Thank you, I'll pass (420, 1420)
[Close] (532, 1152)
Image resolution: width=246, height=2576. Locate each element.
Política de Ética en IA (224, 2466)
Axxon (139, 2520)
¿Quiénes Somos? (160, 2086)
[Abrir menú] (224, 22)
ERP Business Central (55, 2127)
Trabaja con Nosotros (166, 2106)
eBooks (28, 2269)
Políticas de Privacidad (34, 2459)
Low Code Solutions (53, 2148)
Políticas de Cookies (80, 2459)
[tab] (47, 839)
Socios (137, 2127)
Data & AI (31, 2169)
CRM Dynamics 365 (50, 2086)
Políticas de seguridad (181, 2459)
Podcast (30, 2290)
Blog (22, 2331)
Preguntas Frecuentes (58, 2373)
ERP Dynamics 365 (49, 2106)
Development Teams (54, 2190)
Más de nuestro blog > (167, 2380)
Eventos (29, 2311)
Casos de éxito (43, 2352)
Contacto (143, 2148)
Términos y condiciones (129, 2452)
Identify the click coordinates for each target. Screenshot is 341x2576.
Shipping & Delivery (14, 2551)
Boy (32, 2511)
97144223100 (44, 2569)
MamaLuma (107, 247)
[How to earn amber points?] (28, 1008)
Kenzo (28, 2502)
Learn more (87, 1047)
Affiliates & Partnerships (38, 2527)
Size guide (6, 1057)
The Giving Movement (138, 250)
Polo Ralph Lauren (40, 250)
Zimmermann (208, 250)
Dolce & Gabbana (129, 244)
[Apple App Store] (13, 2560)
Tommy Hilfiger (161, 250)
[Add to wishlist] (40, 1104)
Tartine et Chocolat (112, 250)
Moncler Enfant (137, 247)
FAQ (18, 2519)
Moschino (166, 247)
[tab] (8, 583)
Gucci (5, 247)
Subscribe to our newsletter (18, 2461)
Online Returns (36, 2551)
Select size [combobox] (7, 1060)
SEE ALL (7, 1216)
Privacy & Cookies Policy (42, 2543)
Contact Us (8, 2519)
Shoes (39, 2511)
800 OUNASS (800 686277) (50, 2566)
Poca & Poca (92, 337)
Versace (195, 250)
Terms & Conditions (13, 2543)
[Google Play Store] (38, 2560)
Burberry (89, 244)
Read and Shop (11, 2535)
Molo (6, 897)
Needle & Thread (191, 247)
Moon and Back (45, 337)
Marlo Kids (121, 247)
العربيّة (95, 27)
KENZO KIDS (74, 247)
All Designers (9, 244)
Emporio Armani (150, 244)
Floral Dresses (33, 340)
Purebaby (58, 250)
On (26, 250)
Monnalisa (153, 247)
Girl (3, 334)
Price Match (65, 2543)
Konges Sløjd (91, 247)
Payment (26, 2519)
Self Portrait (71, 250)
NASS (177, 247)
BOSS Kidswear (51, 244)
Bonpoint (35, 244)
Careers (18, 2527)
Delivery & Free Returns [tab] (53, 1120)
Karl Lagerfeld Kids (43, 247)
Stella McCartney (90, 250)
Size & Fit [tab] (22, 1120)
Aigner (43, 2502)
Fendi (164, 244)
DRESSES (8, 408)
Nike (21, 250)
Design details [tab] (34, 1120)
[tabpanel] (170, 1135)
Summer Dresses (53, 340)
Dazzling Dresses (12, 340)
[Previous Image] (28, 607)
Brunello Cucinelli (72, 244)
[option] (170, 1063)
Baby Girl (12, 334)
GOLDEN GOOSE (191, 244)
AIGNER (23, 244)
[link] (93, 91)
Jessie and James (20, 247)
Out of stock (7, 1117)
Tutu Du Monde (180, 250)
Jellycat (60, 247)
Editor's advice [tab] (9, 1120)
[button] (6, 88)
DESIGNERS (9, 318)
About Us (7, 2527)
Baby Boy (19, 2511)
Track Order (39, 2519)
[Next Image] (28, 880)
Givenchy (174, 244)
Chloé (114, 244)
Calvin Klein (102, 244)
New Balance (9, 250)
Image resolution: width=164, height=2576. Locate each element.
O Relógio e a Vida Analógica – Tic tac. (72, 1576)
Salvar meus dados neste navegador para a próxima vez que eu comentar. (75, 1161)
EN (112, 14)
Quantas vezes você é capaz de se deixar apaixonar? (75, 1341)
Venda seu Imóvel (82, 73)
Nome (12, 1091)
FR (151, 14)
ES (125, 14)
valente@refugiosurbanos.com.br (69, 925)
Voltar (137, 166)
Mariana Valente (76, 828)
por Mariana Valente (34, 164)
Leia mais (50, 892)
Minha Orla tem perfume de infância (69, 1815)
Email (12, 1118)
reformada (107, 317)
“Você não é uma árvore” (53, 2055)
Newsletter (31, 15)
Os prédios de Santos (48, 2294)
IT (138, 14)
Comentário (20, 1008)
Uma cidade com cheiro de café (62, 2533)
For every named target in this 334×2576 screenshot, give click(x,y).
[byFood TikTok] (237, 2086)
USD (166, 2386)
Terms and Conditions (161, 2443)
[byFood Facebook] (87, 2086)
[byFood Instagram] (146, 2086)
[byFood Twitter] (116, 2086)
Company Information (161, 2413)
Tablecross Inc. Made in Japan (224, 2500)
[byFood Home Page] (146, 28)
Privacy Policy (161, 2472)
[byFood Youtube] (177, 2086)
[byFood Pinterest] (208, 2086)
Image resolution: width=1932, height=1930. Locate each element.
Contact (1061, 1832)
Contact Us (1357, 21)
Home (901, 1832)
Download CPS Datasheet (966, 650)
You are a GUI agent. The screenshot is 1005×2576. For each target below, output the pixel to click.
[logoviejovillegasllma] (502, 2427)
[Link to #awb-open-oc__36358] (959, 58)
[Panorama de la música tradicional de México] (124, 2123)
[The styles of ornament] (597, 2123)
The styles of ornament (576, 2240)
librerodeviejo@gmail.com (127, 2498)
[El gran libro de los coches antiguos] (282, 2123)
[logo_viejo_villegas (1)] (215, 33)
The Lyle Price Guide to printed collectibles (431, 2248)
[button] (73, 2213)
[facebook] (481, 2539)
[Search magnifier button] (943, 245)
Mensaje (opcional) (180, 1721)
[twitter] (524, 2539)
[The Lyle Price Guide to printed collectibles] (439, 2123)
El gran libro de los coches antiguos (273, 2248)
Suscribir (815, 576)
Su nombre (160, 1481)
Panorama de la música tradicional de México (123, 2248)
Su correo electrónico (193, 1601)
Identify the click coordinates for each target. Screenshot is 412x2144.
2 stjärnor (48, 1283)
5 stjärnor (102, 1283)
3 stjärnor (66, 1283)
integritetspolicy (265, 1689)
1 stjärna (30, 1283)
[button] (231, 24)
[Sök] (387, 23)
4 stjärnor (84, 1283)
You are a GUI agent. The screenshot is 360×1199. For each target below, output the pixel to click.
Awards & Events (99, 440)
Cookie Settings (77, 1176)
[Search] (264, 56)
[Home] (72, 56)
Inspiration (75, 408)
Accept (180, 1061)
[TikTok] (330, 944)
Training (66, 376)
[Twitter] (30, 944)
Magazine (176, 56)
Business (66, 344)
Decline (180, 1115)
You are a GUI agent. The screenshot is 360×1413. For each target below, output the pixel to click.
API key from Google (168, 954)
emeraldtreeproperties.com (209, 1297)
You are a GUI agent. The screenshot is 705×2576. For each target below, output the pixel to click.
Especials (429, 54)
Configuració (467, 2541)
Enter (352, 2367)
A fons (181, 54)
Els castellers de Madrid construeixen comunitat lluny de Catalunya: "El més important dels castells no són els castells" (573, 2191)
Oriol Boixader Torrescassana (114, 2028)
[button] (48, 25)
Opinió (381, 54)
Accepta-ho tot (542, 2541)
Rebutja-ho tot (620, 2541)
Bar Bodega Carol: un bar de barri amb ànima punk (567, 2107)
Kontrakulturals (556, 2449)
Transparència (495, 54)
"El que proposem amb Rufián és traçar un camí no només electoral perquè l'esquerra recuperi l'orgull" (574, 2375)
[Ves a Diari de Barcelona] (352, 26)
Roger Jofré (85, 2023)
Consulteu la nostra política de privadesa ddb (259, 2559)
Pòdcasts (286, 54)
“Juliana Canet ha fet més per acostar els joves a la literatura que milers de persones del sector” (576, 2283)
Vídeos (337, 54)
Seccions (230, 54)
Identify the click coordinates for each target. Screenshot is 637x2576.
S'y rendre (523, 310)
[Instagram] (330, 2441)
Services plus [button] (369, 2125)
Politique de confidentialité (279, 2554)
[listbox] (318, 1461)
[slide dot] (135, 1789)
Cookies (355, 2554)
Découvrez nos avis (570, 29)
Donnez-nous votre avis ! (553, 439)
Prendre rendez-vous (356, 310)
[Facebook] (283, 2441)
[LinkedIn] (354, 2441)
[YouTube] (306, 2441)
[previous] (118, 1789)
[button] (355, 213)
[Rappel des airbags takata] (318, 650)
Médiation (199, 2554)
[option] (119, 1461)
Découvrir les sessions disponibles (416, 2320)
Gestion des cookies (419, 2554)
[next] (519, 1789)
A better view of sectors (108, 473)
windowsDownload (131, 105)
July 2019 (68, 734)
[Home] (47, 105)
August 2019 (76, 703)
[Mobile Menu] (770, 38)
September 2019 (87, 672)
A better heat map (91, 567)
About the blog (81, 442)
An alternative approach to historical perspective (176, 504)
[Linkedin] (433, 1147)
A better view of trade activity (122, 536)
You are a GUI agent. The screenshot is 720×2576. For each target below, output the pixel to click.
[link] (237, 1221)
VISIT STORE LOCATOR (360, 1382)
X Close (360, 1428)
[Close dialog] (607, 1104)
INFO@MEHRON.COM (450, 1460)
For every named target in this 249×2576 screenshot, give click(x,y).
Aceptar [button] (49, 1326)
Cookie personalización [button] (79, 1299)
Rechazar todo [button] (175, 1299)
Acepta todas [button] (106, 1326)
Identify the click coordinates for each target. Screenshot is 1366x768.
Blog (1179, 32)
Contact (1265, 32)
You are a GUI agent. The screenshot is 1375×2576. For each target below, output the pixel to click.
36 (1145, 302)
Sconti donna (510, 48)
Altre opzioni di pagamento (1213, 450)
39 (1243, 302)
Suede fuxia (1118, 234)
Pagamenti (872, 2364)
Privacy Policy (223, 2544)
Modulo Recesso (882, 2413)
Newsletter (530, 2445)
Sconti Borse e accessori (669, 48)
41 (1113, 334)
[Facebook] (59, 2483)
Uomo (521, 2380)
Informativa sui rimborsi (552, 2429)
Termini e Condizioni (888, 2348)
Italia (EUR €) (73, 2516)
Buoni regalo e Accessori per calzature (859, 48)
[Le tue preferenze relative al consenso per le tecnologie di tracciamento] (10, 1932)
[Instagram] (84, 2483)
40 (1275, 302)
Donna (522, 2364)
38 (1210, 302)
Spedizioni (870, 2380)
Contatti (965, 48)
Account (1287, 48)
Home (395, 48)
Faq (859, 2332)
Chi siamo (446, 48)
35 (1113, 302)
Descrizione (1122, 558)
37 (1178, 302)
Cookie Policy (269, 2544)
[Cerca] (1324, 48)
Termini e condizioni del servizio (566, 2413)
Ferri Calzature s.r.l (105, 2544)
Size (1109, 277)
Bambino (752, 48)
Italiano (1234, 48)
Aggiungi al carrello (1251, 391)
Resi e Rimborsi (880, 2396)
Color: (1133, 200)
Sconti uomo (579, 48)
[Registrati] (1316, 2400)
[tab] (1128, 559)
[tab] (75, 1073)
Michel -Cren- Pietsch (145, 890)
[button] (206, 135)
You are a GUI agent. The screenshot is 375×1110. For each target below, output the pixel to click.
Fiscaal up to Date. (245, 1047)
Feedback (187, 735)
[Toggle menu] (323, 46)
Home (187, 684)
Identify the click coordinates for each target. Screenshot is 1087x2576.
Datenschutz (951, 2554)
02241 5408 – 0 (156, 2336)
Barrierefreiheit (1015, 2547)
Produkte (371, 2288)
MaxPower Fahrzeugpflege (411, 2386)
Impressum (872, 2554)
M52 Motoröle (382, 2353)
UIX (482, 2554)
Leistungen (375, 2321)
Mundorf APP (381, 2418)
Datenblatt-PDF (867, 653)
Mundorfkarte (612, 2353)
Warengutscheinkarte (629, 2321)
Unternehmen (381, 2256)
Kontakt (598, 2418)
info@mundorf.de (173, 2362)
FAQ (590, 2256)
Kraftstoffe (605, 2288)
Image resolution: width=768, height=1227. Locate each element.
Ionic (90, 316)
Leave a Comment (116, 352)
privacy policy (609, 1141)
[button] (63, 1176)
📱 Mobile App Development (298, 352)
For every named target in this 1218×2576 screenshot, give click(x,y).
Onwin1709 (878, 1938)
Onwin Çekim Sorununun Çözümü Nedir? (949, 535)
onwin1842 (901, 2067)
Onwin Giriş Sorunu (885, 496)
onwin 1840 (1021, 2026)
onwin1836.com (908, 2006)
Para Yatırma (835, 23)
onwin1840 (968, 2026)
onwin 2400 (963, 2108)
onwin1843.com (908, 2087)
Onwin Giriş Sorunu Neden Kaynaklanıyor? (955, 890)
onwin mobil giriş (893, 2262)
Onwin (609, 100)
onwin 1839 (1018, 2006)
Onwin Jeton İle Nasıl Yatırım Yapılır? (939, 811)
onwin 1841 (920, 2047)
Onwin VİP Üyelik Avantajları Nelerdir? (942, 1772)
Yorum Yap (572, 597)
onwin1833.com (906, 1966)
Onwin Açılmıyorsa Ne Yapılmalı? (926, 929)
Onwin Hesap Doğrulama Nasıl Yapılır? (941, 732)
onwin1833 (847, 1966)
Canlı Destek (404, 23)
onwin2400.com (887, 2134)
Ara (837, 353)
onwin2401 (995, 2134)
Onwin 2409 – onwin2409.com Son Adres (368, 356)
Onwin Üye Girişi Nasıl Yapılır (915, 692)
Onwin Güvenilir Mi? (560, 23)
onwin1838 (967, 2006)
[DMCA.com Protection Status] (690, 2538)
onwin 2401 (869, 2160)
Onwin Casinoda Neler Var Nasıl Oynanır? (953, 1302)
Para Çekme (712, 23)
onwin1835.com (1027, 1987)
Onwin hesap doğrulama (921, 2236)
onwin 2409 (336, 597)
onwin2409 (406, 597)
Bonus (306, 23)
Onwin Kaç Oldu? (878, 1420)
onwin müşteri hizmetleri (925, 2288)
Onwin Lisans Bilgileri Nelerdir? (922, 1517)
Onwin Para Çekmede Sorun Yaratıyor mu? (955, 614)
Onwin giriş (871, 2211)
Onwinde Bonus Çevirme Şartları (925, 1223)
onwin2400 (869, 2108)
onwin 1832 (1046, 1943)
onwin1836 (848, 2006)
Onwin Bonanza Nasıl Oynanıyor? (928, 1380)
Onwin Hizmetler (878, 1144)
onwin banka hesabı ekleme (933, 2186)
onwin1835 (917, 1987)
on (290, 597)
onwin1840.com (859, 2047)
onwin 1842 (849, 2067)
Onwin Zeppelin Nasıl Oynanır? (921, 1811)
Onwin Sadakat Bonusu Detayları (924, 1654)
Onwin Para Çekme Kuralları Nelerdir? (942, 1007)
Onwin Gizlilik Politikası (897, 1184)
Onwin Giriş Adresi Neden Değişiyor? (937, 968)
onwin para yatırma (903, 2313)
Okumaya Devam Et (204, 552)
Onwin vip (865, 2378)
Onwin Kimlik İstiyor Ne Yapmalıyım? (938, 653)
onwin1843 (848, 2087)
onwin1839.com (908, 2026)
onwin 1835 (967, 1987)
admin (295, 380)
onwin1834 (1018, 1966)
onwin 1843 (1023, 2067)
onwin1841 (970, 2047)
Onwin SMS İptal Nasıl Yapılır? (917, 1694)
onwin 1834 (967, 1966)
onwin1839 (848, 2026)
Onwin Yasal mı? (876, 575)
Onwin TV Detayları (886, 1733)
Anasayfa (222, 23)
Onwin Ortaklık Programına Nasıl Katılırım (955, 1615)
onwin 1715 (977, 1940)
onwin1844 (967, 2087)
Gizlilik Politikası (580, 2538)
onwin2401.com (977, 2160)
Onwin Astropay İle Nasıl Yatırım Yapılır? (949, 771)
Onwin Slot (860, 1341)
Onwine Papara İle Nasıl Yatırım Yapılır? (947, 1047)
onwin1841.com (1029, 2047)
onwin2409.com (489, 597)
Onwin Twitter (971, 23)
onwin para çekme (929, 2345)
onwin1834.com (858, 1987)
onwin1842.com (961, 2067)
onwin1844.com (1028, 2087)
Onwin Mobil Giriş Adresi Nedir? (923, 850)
○ ○ ○ ○ ○ ○ ○
In the entries above, find the line holding "Online Returns (36, 2551)" and the line holding "Molo (6, 897)"; print both of them and every line between, exactly, and nothing else.

Online Returns (36, 2551)
Select size [combobox] (7, 1060)
SEE ALL (7, 1216)
Privacy & Cookies Policy (42, 2543)
Contact Us (8, 2519)
Shoes (39, 2511)
800 OUNASS (800 686277) (50, 2566)
Poca & Poca (92, 337)
Versace (195, 250)
Terms & Conditions (13, 2543)
[Google Play Store] (38, 2560)
Burberry (89, 244)
Read and Shop (11, 2535)
Molo (6, 897)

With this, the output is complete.